• **Extracted information**
····················
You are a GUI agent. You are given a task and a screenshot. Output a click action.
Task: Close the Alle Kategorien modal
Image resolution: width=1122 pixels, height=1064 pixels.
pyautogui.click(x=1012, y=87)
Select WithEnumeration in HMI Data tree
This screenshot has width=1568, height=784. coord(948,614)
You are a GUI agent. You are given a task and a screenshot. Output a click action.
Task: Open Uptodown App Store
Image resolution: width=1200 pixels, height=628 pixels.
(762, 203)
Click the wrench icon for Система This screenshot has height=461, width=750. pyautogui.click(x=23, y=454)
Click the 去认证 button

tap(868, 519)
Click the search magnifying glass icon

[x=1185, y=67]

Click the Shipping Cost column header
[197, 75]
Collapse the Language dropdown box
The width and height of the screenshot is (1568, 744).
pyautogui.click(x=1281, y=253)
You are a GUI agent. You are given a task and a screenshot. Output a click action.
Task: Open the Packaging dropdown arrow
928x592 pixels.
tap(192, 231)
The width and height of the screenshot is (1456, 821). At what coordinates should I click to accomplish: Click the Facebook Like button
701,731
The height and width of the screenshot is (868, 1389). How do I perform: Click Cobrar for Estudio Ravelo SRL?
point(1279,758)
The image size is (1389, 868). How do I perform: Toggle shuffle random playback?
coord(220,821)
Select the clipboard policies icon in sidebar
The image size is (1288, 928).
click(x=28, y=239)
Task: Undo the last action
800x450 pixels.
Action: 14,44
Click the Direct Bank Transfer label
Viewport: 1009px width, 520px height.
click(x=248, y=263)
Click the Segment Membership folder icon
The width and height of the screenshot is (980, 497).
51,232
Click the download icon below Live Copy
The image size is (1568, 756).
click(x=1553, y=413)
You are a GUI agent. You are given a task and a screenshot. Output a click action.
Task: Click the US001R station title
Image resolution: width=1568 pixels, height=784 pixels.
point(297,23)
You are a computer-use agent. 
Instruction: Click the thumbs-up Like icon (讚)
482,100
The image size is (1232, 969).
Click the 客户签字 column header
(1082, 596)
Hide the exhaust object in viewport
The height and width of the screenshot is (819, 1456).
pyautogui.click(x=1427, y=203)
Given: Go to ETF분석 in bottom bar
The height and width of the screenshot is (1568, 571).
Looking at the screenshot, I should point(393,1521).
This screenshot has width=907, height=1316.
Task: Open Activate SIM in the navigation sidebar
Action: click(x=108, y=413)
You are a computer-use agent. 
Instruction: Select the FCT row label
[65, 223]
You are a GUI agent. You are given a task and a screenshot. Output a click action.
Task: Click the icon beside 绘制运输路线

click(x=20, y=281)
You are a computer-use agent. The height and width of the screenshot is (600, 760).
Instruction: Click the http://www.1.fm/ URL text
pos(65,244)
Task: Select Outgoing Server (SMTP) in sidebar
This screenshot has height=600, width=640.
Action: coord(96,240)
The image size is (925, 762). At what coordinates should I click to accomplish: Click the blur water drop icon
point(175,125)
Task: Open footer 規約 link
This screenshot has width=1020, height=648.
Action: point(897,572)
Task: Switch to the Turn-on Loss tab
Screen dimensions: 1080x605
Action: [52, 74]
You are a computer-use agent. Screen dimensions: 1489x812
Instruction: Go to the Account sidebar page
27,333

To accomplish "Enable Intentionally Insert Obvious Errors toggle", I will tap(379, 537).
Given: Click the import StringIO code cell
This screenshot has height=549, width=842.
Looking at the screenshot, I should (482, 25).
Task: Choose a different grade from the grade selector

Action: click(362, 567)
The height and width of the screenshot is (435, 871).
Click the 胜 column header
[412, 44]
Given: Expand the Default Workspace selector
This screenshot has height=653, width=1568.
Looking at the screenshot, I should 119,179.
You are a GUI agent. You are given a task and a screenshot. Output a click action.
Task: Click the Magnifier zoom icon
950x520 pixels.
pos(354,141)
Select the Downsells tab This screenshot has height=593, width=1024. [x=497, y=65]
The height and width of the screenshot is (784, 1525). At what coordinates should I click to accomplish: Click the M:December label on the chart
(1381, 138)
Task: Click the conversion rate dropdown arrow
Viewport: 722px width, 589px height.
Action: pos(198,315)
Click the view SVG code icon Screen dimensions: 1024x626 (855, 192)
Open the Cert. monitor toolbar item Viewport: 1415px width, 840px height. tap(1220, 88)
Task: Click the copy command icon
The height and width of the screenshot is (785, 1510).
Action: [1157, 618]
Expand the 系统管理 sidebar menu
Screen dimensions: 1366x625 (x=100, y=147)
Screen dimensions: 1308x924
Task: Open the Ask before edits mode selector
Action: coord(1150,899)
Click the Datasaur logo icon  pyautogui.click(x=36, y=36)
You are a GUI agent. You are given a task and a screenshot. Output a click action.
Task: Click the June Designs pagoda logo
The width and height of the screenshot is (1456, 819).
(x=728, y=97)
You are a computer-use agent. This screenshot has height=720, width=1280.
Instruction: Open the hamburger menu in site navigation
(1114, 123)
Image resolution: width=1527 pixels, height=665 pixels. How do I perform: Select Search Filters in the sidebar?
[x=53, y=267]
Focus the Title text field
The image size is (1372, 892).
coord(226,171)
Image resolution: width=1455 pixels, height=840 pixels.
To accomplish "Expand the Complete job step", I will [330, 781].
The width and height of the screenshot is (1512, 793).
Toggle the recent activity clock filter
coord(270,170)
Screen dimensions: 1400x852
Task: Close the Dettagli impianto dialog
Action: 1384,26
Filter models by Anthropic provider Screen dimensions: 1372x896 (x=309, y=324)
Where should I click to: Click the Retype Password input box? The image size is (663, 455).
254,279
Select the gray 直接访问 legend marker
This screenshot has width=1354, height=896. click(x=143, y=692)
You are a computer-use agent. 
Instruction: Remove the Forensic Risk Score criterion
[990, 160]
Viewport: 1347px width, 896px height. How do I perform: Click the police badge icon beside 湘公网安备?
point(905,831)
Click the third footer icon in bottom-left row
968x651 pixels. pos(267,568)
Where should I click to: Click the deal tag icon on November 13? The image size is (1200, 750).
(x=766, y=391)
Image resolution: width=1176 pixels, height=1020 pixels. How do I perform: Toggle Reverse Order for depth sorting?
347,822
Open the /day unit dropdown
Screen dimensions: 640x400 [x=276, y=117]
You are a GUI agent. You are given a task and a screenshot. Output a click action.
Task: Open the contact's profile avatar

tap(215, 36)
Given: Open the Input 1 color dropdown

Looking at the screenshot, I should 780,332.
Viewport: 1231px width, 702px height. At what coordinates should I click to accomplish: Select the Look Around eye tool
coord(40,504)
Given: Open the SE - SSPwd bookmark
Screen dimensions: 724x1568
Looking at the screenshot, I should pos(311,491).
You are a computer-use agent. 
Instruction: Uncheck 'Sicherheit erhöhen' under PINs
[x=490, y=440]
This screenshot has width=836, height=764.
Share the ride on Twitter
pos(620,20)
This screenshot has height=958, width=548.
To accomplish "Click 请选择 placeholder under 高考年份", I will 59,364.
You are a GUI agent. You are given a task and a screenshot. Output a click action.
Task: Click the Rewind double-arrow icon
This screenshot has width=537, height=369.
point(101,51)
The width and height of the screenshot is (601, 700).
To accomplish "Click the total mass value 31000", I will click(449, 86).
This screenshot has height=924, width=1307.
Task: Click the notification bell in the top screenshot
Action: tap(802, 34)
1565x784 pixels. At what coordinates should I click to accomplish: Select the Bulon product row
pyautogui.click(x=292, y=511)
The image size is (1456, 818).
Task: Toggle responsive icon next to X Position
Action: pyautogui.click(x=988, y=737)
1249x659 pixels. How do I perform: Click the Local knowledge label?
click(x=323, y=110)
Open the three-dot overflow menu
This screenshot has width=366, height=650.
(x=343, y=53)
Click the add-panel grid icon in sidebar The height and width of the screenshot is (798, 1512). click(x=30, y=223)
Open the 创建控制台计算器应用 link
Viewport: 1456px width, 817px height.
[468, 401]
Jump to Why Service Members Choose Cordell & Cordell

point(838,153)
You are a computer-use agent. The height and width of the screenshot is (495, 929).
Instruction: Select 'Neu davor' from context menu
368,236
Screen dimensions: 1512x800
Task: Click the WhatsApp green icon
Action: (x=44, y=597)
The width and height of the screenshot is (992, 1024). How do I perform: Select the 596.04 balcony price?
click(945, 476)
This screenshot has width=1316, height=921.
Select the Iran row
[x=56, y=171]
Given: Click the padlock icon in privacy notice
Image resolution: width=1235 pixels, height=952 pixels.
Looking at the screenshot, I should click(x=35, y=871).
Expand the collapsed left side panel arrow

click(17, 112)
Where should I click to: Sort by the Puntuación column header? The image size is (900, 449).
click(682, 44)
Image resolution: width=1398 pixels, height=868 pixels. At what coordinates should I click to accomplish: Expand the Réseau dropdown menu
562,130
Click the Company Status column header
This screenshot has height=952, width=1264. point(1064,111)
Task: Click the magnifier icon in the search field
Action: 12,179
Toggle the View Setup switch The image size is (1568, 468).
····················
• **What the exercise asks**
Recast the items starting at the line that contains "The height and width of the screenshot is (868, 1389)." and ending at the line that contains "click(x=1553, y=413)" as a JSON list of strings, one string per line, leaving out blank lines.

• **Finished exercise**
[
  "The height and width of the screenshot is (868, 1389). How do I perform: Click Cobrar for Estudio Ravelo SRL?",
  "point(1279,758)",
  "The image size is (1389, 868). How do I perform: Toggle shuffle random playback?",
  "coord(220,821)",
  "Select the clipboard policies icon in sidebar",
  "The image size is (1288, 928).",
  "click(x=28, y=239)",
  "Task: Undo the last action",
  "800x450 pixels.",
  "Action: 14,44",
  "Click the Direct Bank Transfer label",
  "Viewport: 1009px width, 520px height.",
  "click(x=248, y=263)",
  "Click the Segment Membership folder icon",
  "The width and height of the screenshot is (980, 497).",
  "51,232",
  "Click the download icon below Live Copy",
  "The image size is (1568, 756).",
  "click(x=1553, y=413)"
]